(STUDY TEXT)

"Exit stage left pursued by HR": is this an appropriate final direction for this retiring professor? In order to depart from the University of Western Australia, I had to download, fill in and dispatch the "staff member leaving UWA employment" form to the director of human resources.
That done, somewhere in my imagination of academic life in the old days remained thoughts of the collegial cup of tea or sip of whisky that an aged retiree might take with the vice-chancellor in his panelled room; a nostalgic reminiscence, a fond farewell and a lasting sense that the university eternally mattered to me - and I and my work to it.
However, I quickly learned about the fortress of human resources and its operatives, scarcely intellectuals but managers who matter. In response to my form, they sent me a "checklist for employee leaving university", rehearsing nine commandments.
The sixth commandment decreed that on my final day "I must return my vehicular permit to the Parking Office". It might take skills that I don't possess to scrape it from my car's windscreen. However, I soon learned, charitably 'Unipark' accepts permits in small pieces, even if totally illegible.

(End STUDY TEXT)

## TASK INSTRUCTIONS
1: In the retiring professor's account, what did the sixth commandment on the checklist require on the final day?
2: Resume the retiring professor's account of leaving the University of Western Australia, picking up right after its last sentence.
The stored data is not needed here.

(DATA UNDER STUDY)

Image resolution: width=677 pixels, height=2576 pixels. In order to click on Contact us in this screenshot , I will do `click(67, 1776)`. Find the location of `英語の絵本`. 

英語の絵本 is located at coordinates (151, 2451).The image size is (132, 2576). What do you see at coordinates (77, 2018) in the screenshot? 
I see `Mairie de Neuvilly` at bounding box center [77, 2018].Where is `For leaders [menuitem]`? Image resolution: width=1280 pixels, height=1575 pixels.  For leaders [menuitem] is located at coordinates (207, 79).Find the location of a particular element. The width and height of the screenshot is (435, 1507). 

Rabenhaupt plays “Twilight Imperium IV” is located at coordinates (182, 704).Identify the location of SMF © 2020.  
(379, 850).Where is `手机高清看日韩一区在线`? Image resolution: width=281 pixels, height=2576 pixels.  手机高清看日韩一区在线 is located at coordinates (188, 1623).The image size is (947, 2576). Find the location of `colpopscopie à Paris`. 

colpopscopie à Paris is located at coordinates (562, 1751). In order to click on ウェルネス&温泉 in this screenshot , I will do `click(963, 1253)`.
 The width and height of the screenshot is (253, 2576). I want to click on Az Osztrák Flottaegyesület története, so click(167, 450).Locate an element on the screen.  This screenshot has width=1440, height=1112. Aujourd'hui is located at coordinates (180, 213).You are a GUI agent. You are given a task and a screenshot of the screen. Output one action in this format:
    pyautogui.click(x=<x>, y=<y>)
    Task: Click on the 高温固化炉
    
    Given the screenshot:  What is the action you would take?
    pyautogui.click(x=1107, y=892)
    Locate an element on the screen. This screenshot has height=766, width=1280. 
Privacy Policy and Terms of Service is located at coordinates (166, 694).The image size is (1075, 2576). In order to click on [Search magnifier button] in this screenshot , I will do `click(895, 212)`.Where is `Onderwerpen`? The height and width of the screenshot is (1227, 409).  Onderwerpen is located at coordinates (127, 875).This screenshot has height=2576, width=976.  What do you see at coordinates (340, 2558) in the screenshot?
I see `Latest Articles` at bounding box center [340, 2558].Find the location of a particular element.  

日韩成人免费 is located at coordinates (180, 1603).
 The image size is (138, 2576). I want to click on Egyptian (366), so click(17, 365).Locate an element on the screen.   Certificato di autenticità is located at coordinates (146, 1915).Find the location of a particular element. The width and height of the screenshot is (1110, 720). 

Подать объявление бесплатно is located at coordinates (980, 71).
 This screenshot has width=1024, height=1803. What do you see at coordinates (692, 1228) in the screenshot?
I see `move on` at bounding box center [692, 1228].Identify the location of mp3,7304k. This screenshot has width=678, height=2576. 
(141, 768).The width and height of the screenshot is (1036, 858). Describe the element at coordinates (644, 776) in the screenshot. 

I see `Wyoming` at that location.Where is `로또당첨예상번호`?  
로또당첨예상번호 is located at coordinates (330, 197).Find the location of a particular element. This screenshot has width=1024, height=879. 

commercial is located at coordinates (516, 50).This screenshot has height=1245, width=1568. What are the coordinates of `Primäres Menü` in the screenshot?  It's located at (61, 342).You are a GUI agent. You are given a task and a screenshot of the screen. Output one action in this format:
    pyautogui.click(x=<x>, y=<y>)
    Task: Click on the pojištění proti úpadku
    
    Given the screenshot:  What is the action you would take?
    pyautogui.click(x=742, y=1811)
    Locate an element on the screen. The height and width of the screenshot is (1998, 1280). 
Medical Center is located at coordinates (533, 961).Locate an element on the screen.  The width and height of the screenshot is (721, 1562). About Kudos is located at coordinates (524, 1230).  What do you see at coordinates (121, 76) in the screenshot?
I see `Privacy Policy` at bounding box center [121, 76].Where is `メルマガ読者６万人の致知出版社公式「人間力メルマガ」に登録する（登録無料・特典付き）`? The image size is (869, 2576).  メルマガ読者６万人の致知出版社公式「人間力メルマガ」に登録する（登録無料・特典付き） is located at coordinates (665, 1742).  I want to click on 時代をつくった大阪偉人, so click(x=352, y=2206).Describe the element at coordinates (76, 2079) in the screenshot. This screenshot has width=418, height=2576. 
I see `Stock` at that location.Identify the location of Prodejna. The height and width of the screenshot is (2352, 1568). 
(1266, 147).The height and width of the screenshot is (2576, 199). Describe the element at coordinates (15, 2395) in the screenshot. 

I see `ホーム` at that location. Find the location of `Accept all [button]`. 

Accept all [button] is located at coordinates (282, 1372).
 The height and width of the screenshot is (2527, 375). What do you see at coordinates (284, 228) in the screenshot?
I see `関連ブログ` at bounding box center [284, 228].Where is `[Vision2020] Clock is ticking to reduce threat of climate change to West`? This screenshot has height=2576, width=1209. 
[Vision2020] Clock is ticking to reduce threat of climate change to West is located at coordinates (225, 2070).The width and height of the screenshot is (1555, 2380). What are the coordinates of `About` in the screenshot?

(End DATA UNDER STUDY)

## TASK-BY-TASK ANSWERS
1: Returning the vehicular permit to the Parking Office.

2:
The seventh commandment demanded that I hand over my corporate MasterCard. Sadly, I've never acquired one. But if I had, I had to urgently notify my "faculty accounting controller" and then pass the card to my head of school.
The fourth commandment offered me a "certificate of service" as a record of my work. It is tempting to ask for one, but what would it record? My corporate MasterCard expenditure? My parking fines? My friendly chats with the vice-chancellor?
Before I could resolve these dilemmas, I faced another commandment (a 10th, after all): the staff exit survey, scientifically designed, I was assured, to "provide longitudinal quantitative information about the university as a work environment".
Gagging slightly at the idea that I was "exiting" rather than retiring, I thumbed its pages to find 30 ostensibly probing questions, asking in A13 (with somewhat ominous numbering) whether "I felt I really 'belonged' at UWA" and in B13 whether "my supervisor gave me adequate recognition for my work contribution".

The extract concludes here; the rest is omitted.